- 739 Okunma
- 2 Yorum
- 0 Beğeni
Ortadoğu ve Rojava Devrimi
Ortadoğu toplumu evrensel tarihte sınıf, hiyerarşi ve iktidar sorunlarıyla en erken tanışan toplumdur. İktidar öncesinin ilk hiyerarşi düzeneğinin gençler ve kadın üzerine kurulduğunu bilmektedir . Ortadoğuda bulanım ve sorunların kuşkusuz başında aşiret, farklı dilde , dinde ya da kimlikte olan halkların bir birine olan kindarlığı ve ulus devletin ezici baskısı gelmektedir. Baskı ve Zorbalıkla hem kendi halkına hem diğer farklı devletlerin baskısı ve sömürüsüyle burun buruna kalan adeta kapitalist modernitenin presi ile sıkıştırılmıştır Ortadoğu halkları.
Abdullah Öcalan’ın Ortadoğu’da Uygarlık Krizi ve Demokratik Uygarlık Çözümü kitabında şöyle aktarmaktadır ;
’’Ortadoğu toplumunda tarihten günümüze en sıkça yaşanan sorunların başında kabile (aşiret), etnisite ve ulus sorunları gelmektedir.
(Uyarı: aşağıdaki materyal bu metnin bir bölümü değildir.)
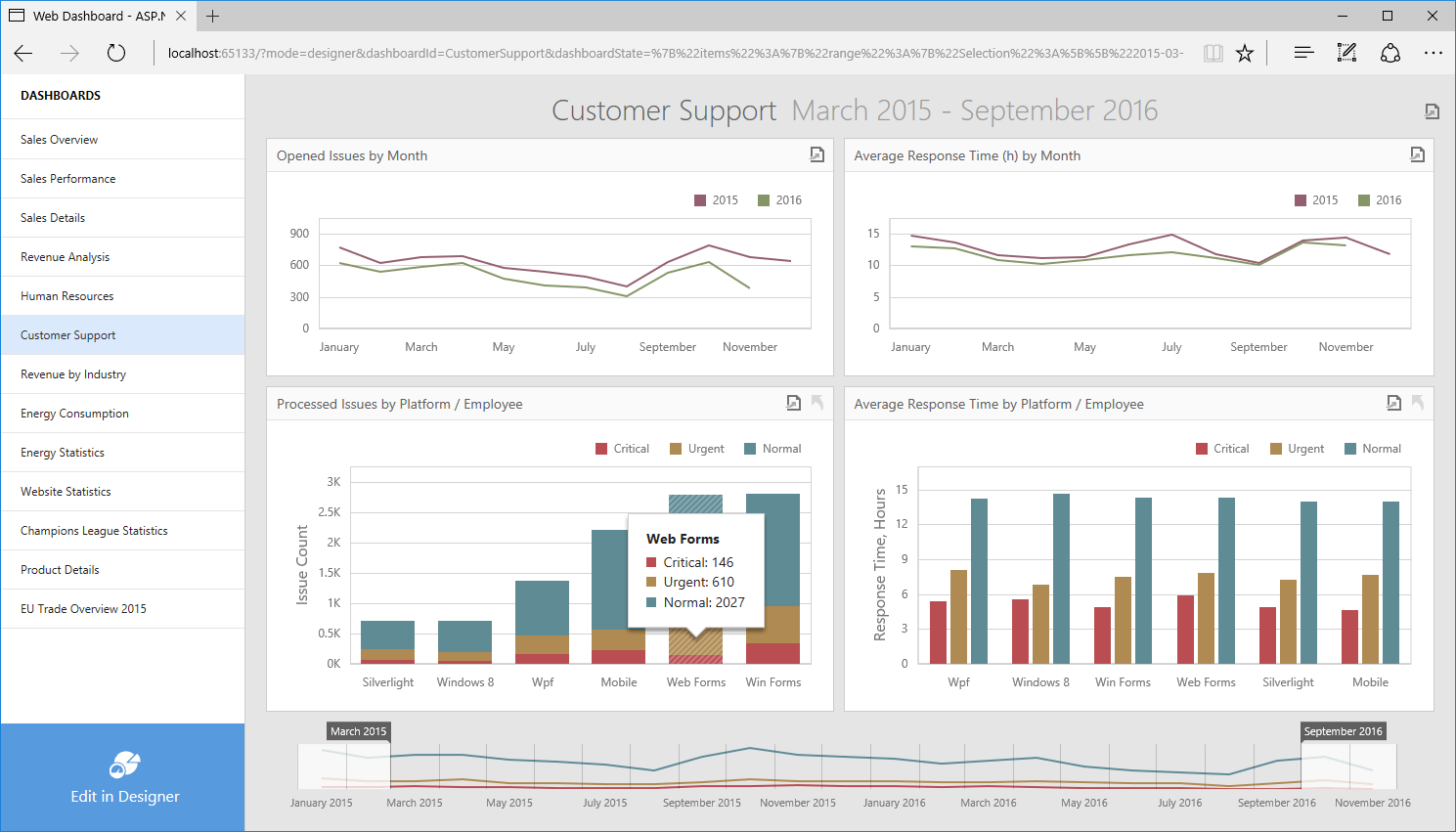The height and width of the screenshot is (832, 1456).
Task: Click the March 2015 range selector handle
Action: click(x=390, y=766)
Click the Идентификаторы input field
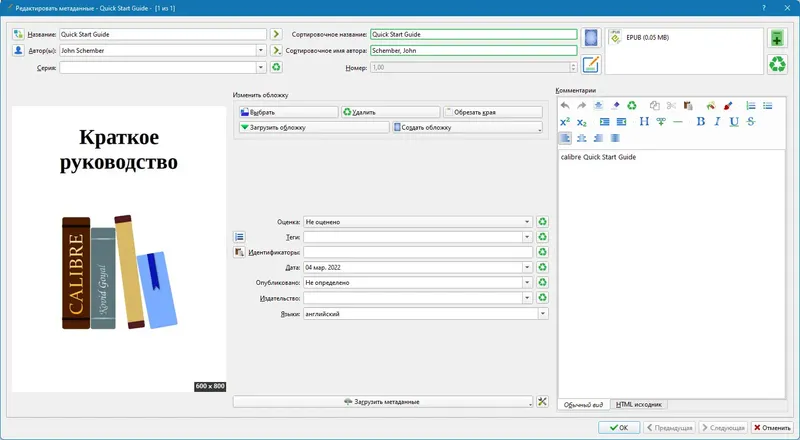 click(418, 252)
Devletli uygarlık geliştikçe, bu yönlü sorunlar da hem yaygınlaşmış hem yoğunlaşmıştır. Uygarlık gelişmeden önce, kadında olduğu gibi kabilede de oldukça doğal bir özgür yaşam geçerliydi. Kabile ahlâkı çok üstündü. Birey kabilesi için, kabile bireyi için her fedakârlığı yapabilirdi. Gerçek bir birey ve toplumculuk söz konusuydu. Uygarlık yapıları kabilelere el atıp köleleştirmek isteyince, tarihin en geniş ve yoğun direniş sürecine de geçilmiş olunuyordu. Başat çelişki köleleşmeye karşı direnen kabile-devlet ilişkisidir. Dağlar ve çöller direniş ortamı olmuşlardır. Savunma, beslenme ve üremenin vazgeçilmez koşuludur. Kadının köleleştirilmesinden sonra tarihin görülen en vahşi yüzünün kabilelerden köle derlemek olduğunu iyi bilmek gerekir. Kabileler aşiretleşerek direnişlerini daha da geliştirip bu sorundan kurtulmak istemişlerdir. Fakat uygarlık güçlerinin silah teknolojisi ve örgütlenmesi çoğunlukla hep üstün gelmiştir.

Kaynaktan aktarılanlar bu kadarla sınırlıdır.